Word for word, quote the lines from the one containing "This screenshot has width=945, height=2576." to the end of the entries below, including both. Leave pictures out.

Provided entries START

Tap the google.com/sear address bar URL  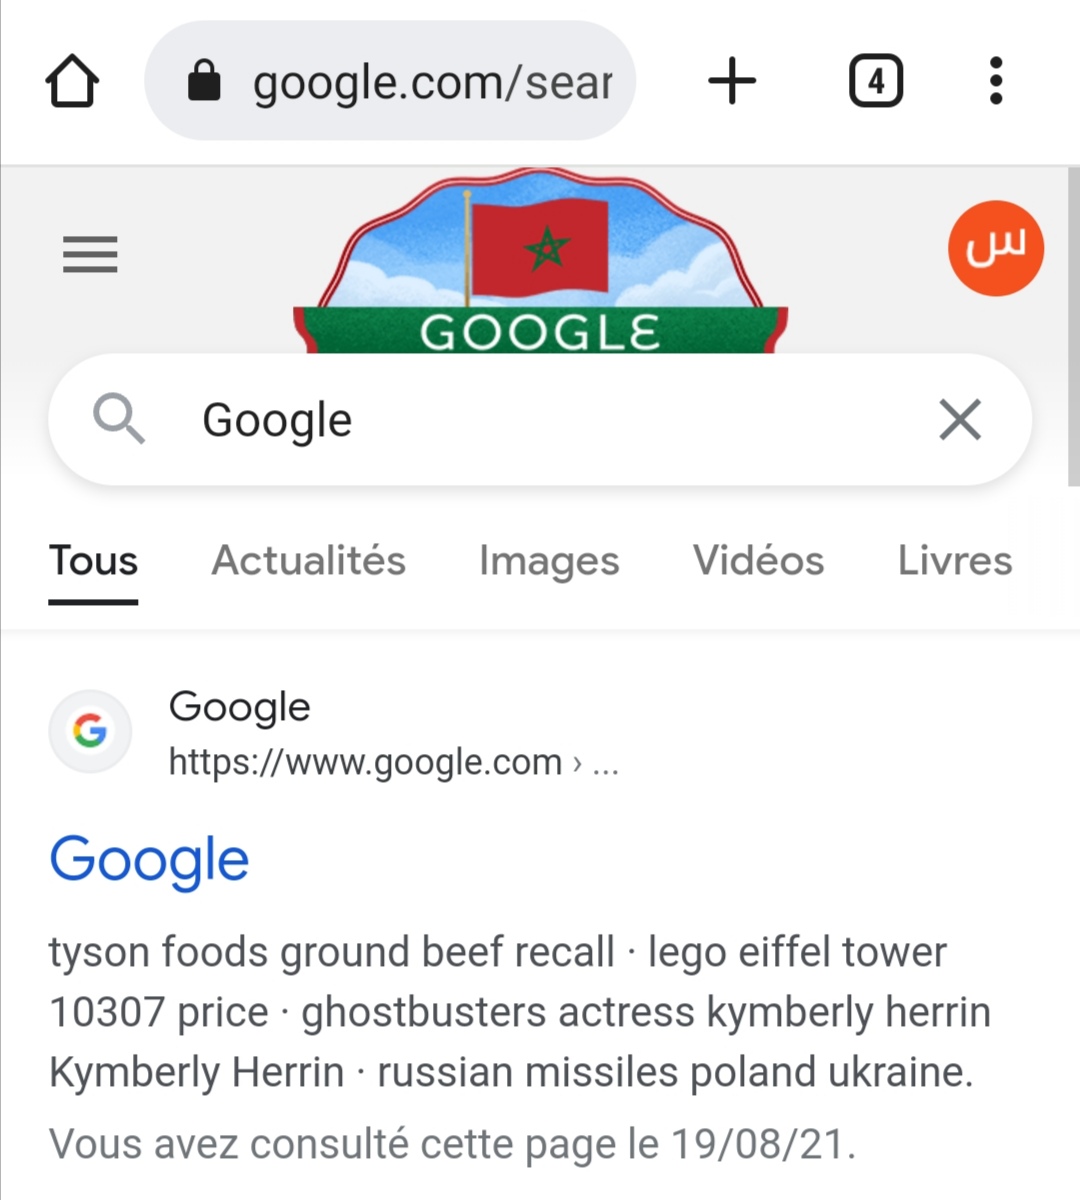[432, 82]
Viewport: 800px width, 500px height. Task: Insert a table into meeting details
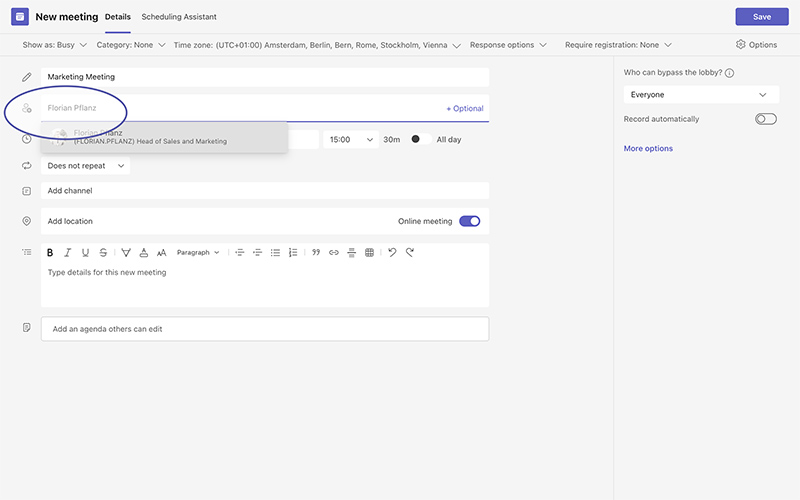tap(369, 253)
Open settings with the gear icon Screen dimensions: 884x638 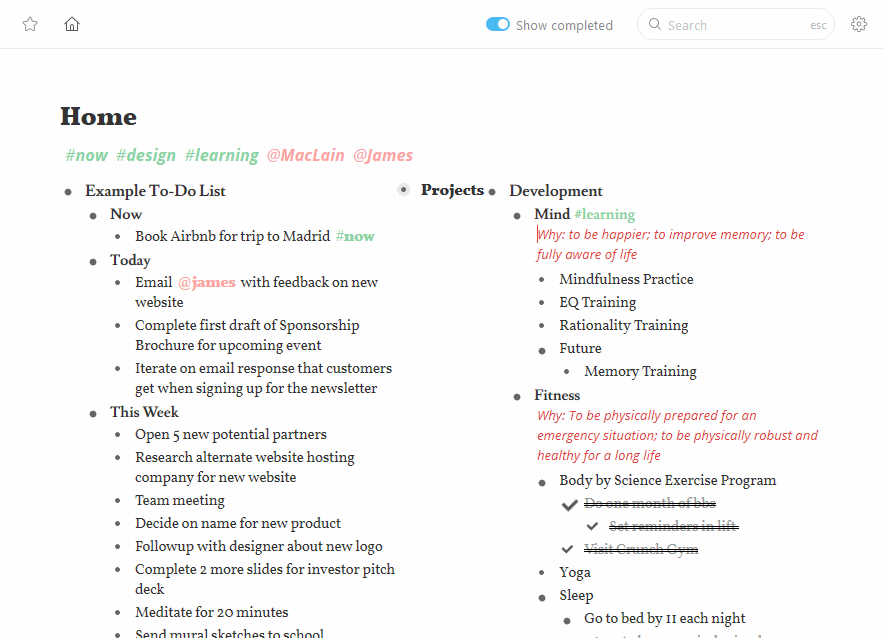pyautogui.click(x=859, y=23)
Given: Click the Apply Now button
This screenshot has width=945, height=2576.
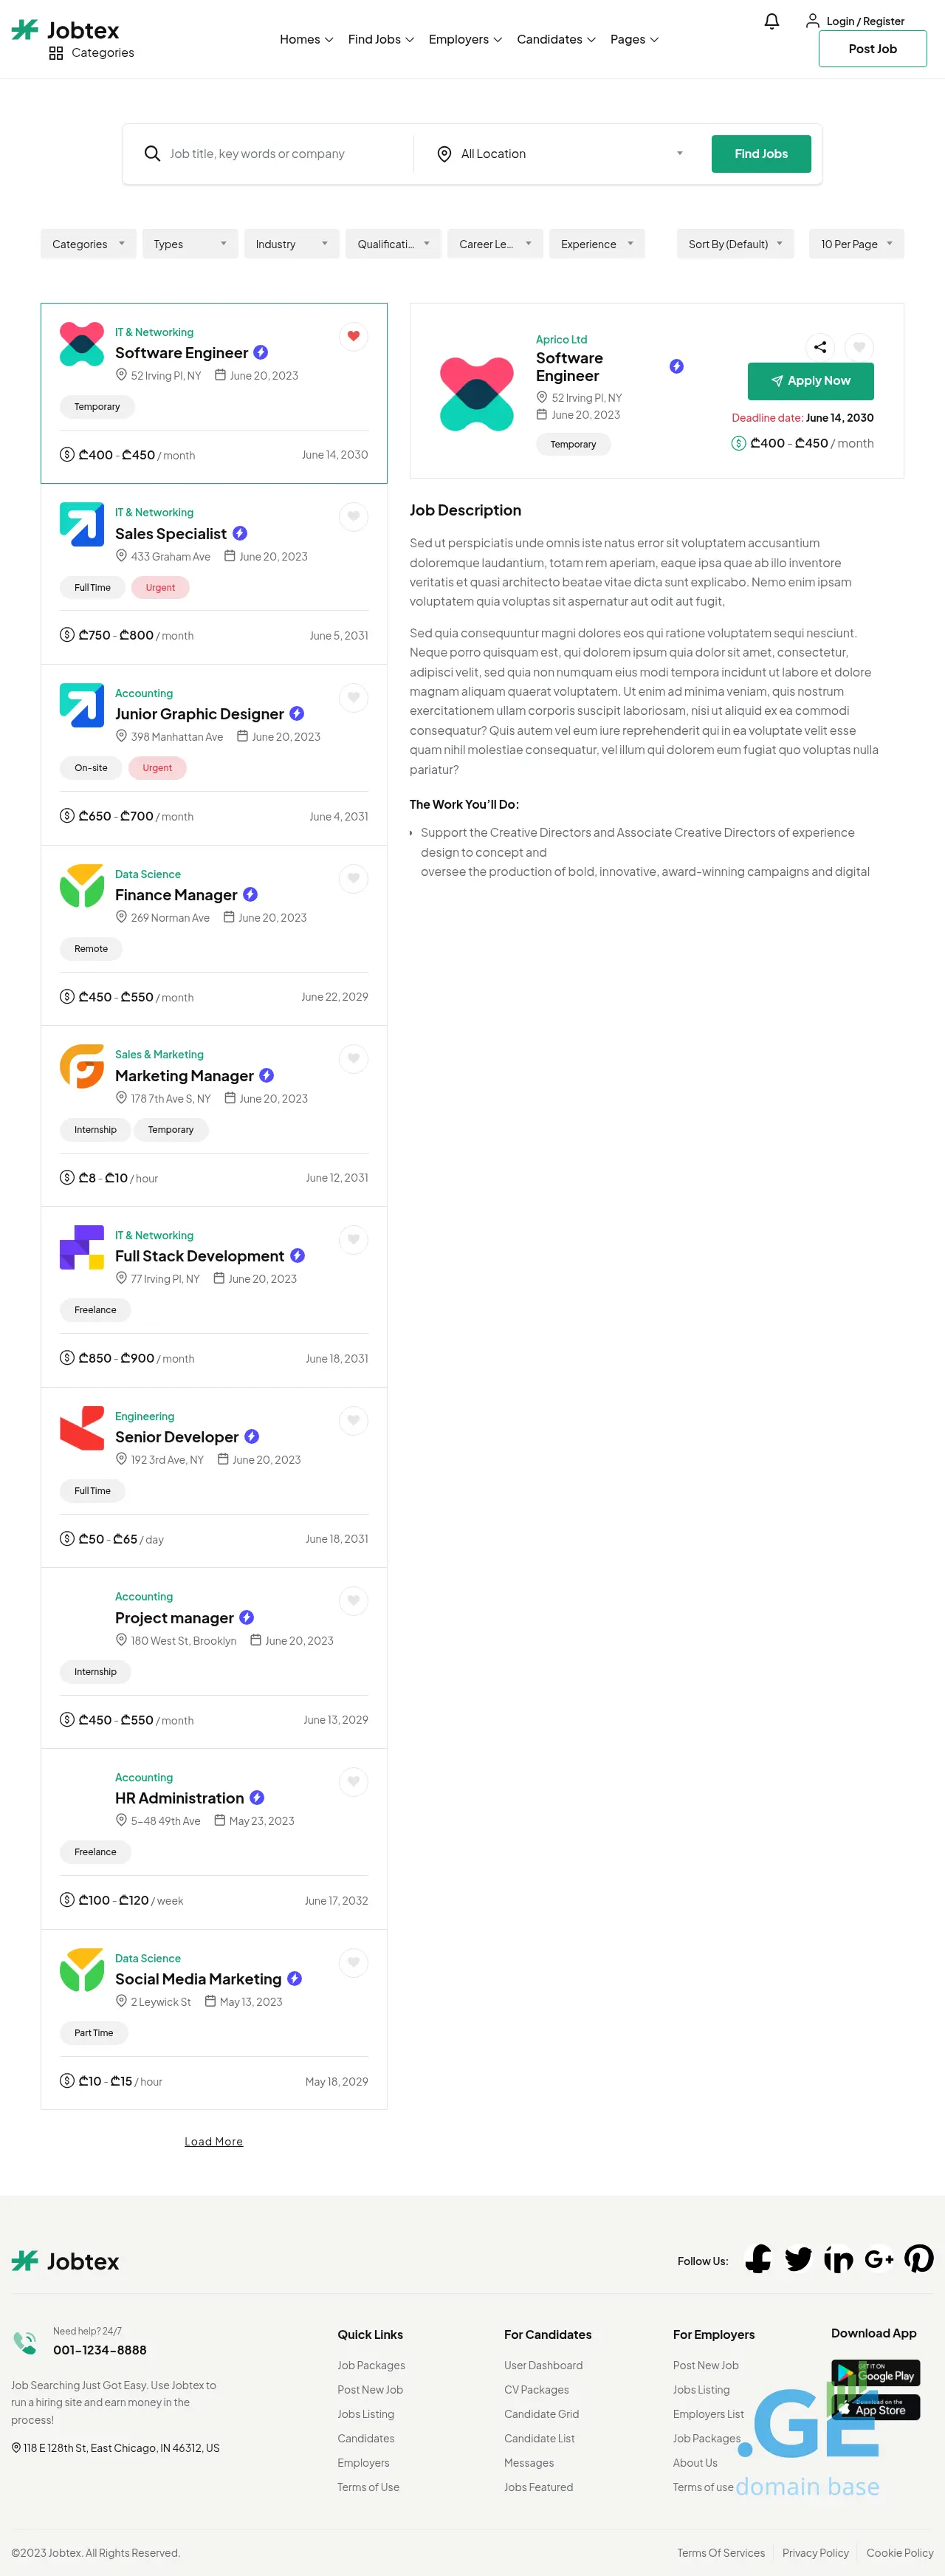Looking at the screenshot, I should coord(810,381).
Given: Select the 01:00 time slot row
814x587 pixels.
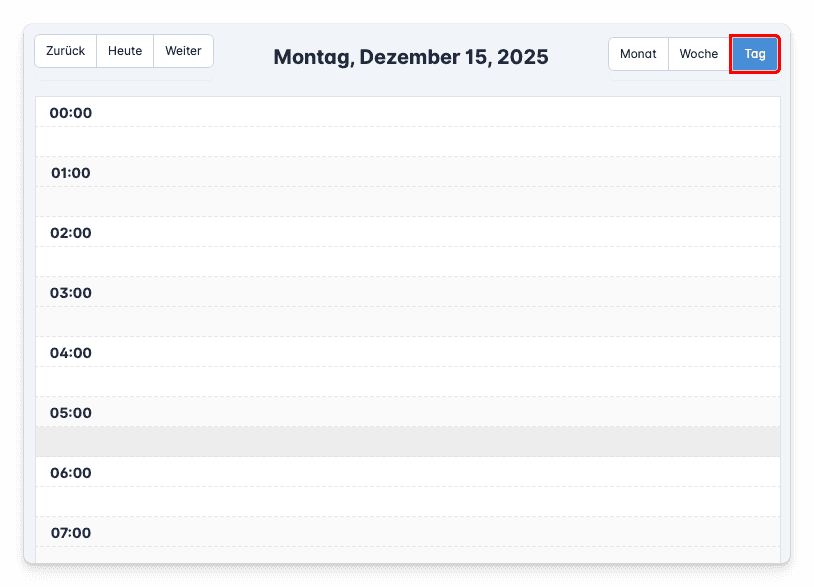Looking at the screenshot, I should pyautogui.click(x=440, y=172).
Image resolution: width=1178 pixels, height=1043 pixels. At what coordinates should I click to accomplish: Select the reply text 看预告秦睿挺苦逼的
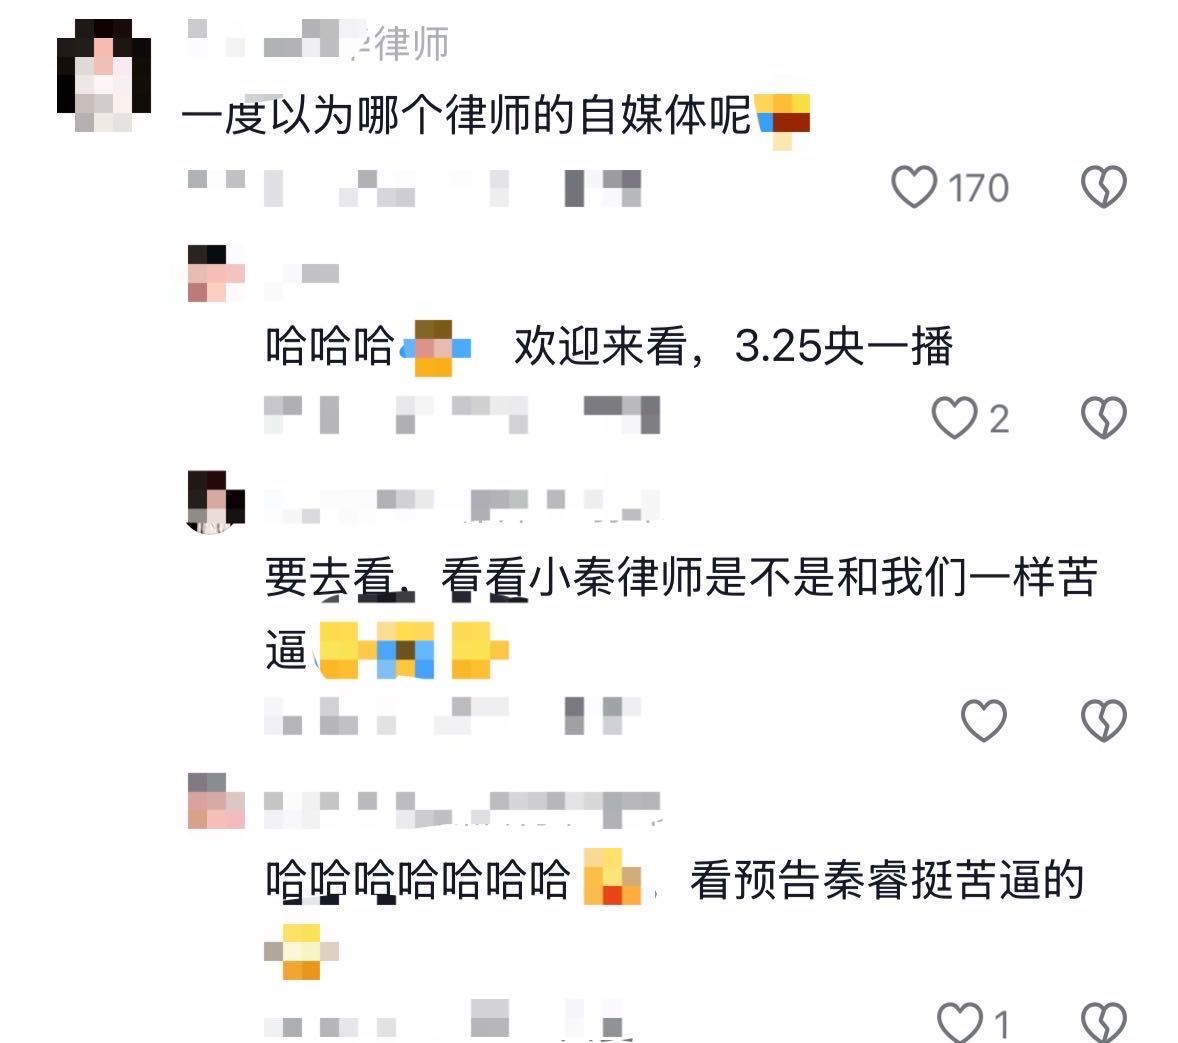coord(887,880)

Provided entries END

Problem solution:
This screenshot has width=945, height=2576.
Looking at the screenshot, I should coord(810,381).
Given: Select the 01:00 time slot row
814x587 pixels.
Looking at the screenshot, I should pyautogui.click(x=440, y=172).
Image resolution: width=1178 pixels, height=1043 pixels. At what coordinates should I click to accomplish: Select the reply text 看预告秦睿挺苦逼的
coord(887,880)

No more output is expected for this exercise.